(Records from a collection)
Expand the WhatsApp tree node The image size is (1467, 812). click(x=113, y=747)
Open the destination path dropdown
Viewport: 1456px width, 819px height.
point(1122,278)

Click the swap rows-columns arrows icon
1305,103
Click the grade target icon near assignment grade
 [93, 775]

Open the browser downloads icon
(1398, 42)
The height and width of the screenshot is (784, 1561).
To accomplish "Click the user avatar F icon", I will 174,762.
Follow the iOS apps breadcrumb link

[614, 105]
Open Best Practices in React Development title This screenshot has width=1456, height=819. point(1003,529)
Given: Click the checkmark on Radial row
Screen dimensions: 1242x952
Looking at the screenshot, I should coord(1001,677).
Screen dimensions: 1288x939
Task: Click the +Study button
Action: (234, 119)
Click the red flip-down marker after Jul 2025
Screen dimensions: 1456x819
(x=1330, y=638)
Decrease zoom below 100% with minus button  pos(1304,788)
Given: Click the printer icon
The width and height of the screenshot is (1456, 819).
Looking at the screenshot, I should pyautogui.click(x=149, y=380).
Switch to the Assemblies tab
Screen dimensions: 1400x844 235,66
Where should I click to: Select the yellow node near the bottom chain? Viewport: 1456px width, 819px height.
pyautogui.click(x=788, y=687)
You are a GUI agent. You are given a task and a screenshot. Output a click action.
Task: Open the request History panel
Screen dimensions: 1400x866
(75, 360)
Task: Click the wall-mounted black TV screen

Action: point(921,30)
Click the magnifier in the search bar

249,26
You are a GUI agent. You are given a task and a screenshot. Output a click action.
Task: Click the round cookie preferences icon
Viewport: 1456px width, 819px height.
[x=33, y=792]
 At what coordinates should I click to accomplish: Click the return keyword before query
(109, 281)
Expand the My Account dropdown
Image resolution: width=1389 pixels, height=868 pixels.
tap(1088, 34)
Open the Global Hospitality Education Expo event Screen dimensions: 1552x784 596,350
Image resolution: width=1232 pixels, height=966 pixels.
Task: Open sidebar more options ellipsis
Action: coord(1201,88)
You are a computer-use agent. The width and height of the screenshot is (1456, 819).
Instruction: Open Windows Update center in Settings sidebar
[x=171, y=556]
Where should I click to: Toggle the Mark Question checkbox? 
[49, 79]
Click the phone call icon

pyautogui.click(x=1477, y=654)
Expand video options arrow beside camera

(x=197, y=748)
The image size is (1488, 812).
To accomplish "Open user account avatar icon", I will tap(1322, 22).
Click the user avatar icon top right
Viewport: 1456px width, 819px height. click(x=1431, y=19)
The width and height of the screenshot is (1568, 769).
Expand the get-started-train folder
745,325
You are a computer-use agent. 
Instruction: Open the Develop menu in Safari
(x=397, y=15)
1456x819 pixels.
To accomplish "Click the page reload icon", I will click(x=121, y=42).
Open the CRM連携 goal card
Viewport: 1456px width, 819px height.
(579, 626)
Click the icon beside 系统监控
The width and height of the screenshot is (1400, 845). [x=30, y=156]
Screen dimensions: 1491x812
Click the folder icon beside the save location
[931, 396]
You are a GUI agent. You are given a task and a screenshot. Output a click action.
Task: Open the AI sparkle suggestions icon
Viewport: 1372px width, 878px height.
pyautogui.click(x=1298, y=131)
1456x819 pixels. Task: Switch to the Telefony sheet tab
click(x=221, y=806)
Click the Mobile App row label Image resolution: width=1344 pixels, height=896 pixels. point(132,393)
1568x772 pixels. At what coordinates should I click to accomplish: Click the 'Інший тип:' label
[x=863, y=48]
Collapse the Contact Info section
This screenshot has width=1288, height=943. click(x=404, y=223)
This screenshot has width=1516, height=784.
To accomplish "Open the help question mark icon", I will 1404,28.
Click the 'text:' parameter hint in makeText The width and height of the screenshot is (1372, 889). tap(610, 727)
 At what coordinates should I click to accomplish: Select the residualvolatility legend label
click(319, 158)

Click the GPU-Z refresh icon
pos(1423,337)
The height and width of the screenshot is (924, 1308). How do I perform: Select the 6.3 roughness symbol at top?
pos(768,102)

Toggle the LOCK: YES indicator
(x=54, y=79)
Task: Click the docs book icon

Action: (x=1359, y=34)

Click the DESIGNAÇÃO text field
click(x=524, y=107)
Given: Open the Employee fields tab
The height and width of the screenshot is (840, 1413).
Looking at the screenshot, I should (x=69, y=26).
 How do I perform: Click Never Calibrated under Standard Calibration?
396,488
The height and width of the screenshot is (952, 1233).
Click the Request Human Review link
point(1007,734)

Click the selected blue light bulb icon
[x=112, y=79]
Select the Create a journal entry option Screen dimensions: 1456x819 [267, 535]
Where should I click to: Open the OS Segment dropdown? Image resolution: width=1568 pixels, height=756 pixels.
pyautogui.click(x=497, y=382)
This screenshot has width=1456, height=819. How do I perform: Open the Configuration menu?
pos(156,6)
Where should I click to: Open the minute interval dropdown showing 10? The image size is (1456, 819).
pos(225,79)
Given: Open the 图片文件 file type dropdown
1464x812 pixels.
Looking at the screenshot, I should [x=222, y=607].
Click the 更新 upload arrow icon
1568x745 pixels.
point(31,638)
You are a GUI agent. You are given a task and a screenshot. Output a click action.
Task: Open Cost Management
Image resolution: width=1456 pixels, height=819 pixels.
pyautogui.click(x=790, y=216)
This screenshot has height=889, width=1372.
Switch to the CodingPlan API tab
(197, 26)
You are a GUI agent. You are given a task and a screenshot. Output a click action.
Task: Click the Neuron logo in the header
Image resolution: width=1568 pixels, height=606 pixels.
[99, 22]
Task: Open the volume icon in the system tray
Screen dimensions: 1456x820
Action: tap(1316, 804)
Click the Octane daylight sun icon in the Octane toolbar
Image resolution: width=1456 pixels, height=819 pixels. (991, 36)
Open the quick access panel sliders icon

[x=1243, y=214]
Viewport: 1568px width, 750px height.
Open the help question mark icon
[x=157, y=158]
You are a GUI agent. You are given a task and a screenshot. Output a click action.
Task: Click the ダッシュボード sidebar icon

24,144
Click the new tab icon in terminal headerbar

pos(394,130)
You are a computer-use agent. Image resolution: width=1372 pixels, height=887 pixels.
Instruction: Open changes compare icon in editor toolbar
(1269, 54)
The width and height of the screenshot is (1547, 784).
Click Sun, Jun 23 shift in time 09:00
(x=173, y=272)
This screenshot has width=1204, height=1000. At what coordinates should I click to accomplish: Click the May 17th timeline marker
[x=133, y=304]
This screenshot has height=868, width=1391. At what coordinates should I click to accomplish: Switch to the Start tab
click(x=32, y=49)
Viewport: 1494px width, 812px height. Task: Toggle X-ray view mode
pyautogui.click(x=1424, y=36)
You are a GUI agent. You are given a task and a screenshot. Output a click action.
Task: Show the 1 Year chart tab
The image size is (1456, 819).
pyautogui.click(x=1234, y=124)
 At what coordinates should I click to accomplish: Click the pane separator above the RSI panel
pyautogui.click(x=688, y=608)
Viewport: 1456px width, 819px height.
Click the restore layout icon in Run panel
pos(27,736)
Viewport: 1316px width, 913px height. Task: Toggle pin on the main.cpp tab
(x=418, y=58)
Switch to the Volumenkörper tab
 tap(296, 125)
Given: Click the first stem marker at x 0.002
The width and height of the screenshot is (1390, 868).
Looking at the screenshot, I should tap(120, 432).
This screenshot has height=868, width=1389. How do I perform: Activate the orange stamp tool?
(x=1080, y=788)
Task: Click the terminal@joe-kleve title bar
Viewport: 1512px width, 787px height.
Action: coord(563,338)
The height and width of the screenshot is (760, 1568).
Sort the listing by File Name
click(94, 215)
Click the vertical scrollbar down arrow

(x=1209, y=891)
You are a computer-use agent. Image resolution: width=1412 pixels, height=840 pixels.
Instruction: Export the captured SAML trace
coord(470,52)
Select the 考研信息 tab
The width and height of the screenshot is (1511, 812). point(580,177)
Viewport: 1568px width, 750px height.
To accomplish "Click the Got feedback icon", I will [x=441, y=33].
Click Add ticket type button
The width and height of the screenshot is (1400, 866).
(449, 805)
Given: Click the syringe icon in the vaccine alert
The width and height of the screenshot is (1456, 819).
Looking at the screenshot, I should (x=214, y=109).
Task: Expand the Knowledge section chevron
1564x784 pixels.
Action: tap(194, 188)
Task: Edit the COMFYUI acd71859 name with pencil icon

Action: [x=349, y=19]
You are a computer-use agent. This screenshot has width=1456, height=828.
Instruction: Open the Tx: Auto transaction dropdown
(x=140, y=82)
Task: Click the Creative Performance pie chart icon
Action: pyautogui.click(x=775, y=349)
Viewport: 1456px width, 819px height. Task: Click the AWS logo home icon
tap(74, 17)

§ Requirement
There is a line above that contains "Select the 考研信息 tab". Copy it and all later lines through the last, exactly, and leave out the rest.

§ Output for this exercise
Select the 考研信息 tab
The width and height of the screenshot is (1511, 812). point(580,177)
Viewport: 1568px width, 750px height.
To accomplish "Click the Got feedback icon", I will [x=441, y=33].
Click Add ticket type button
The width and height of the screenshot is (1400, 866).
(449, 805)
Given: Click the syringe icon in the vaccine alert
The width and height of the screenshot is (1456, 819).
Looking at the screenshot, I should (x=214, y=109).
Task: Expand the Knowledge section chevron
1564x784 pixels.
Action: tap(194, 188)
Task: Edit the COMFYUI acd71859 name with pencil icon

Action: [x=349, y=19]
You are a computer-use agent. This screenshot has width=1456, height=828.
Instruction: Open the Tx: Auto transaction dropdown
(x=140, y=82)
Task: Click the Creative Performance pie chart icon
Action: pyautogui.click(x=775, y=349)
Viewport: 1456px width, 819px height. Task: Click the AWS logo home icon
tap(74, 17)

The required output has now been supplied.